Desde cualquier sitio y sea la hora que sea podemos recibir en nuestro móvil desde un Whatsapp de un amigo que nos invita a cenar hasta un e-mail de nuestro jefe que nos pide un informe crucial para… ¡ahora mismo!

Los norteamericanos, siempre tan amantes de cuantificar todo, han realizado un estudio, mediante una encuesta de la consultora Good Technology, que arroja unos datos interesantes y curiosos sobre esta cuestión. Esta es la recopilación de los más llamativos:

– El 80% de los estadounidenses sigue trabajando un promedio de 7 horas semanales desde casa a través de Internet.

– La forma de trabajo desde casa más habitual es a través de la consulta del correo electrónico.

– El 50% chequea sus correo desde la cama, antes de irse a dormir, a través de su smarthphone o tablet.

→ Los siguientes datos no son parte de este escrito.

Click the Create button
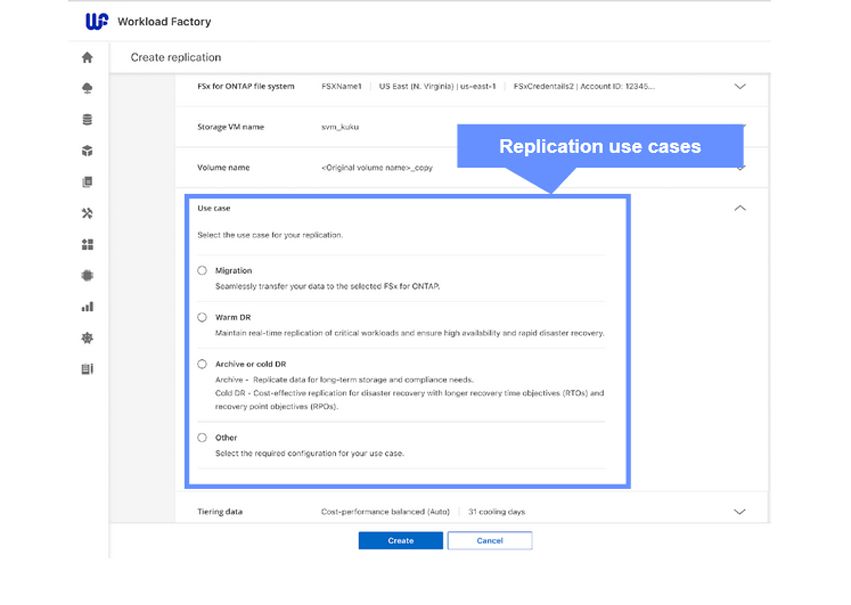Image resolution: width=851 pixels, height=605 pixels. (401, 540)
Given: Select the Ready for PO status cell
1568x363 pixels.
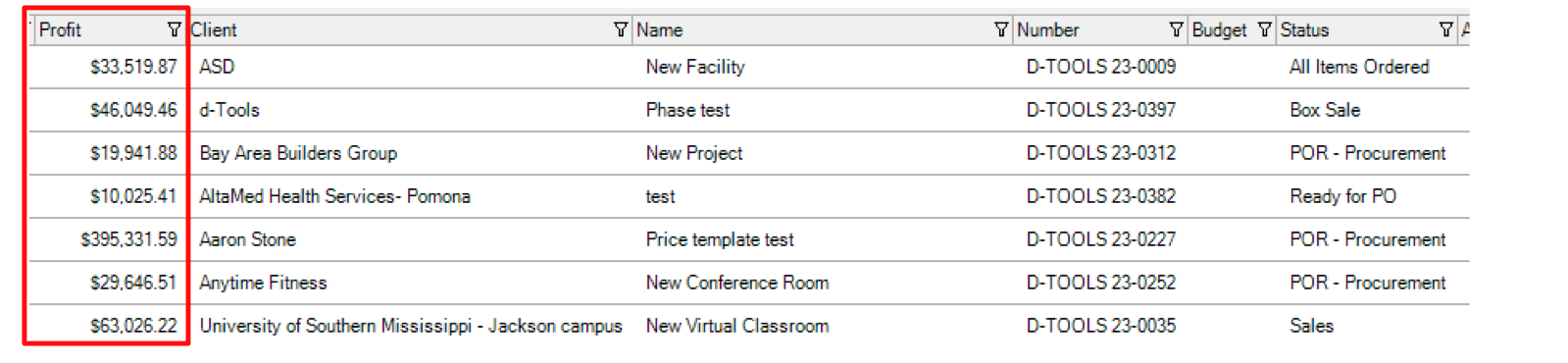Looking at the screenshot, I should coord(1342,196).
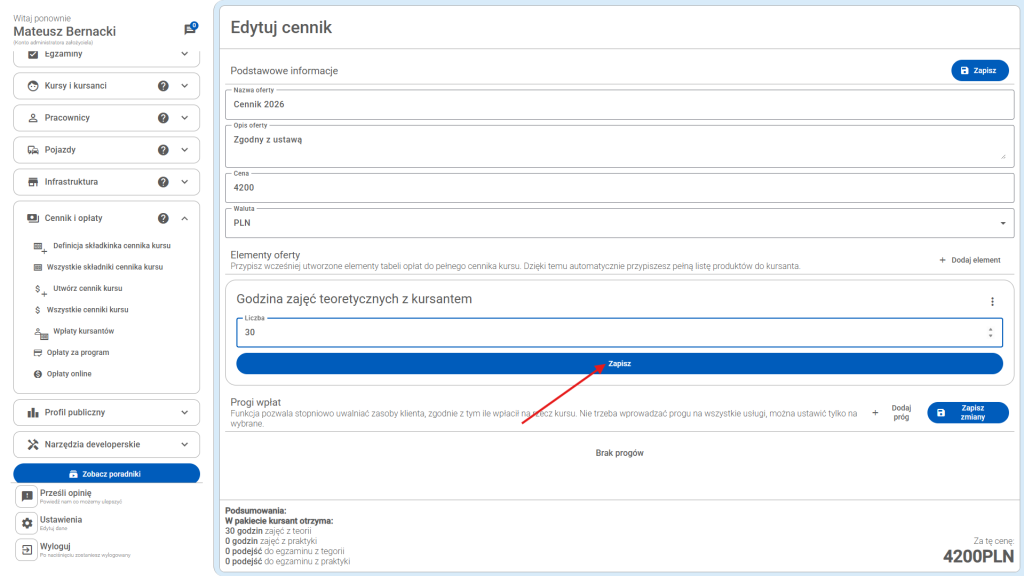
Task: Collapse the Cennik i opłaty section
Action: (185, 218)
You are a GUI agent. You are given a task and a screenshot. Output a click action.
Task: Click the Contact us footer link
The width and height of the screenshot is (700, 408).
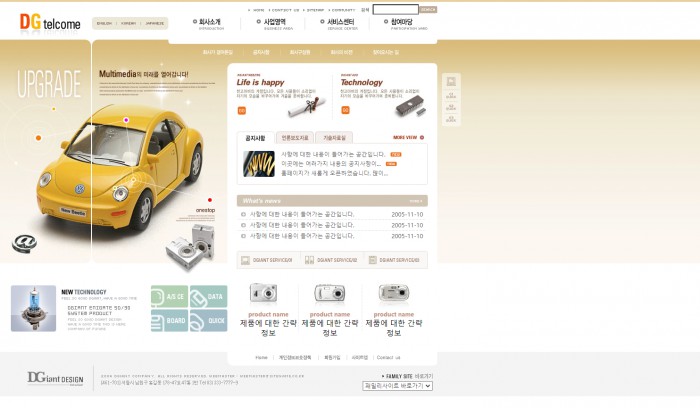click(x=388, y=357)
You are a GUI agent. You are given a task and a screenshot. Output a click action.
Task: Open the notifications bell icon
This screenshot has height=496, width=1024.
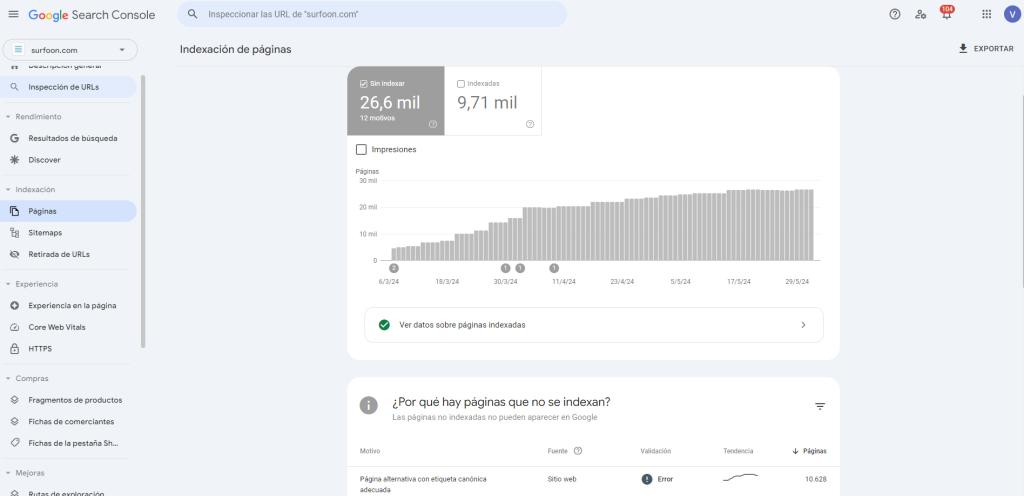point(946,15)

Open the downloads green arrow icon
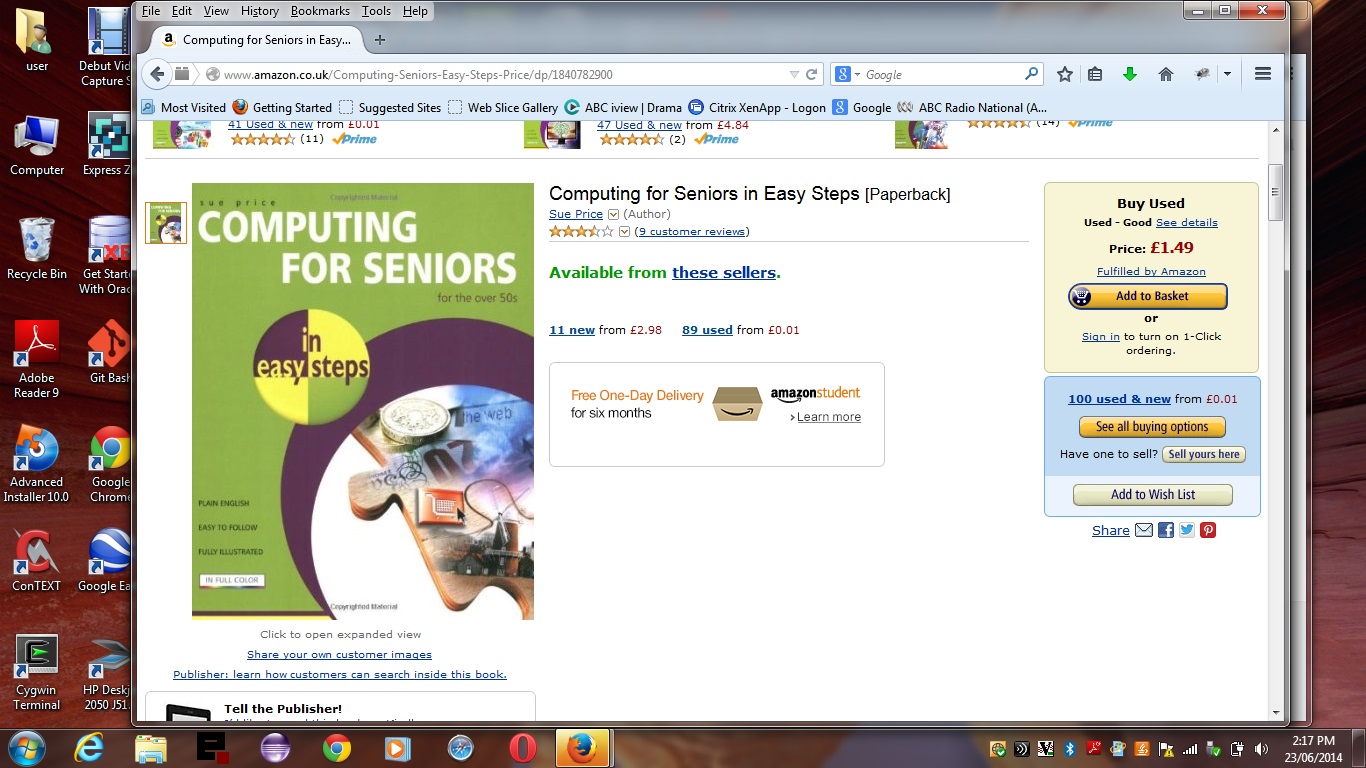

– Un 69% de encuestados declara que nunca se va a dormir sin haber chequeado antes su e-mail, aunque sean más de la 10 de la noche

Son datos circunscritos a EEUU pero perfectamente extrapolables a la sociedad occidental. La crisis económica no ha hecho más que intensificar estas prácticas que, por otro lado, no parecen tener un efecto demasiado negativo en la vida familiar y de pareja, puesto que sólo un 25% declara haber tenido alguna discusión por el uso de Internet para cuestiones laborales desde la intimidad del hogar (y hasta del dormitorio).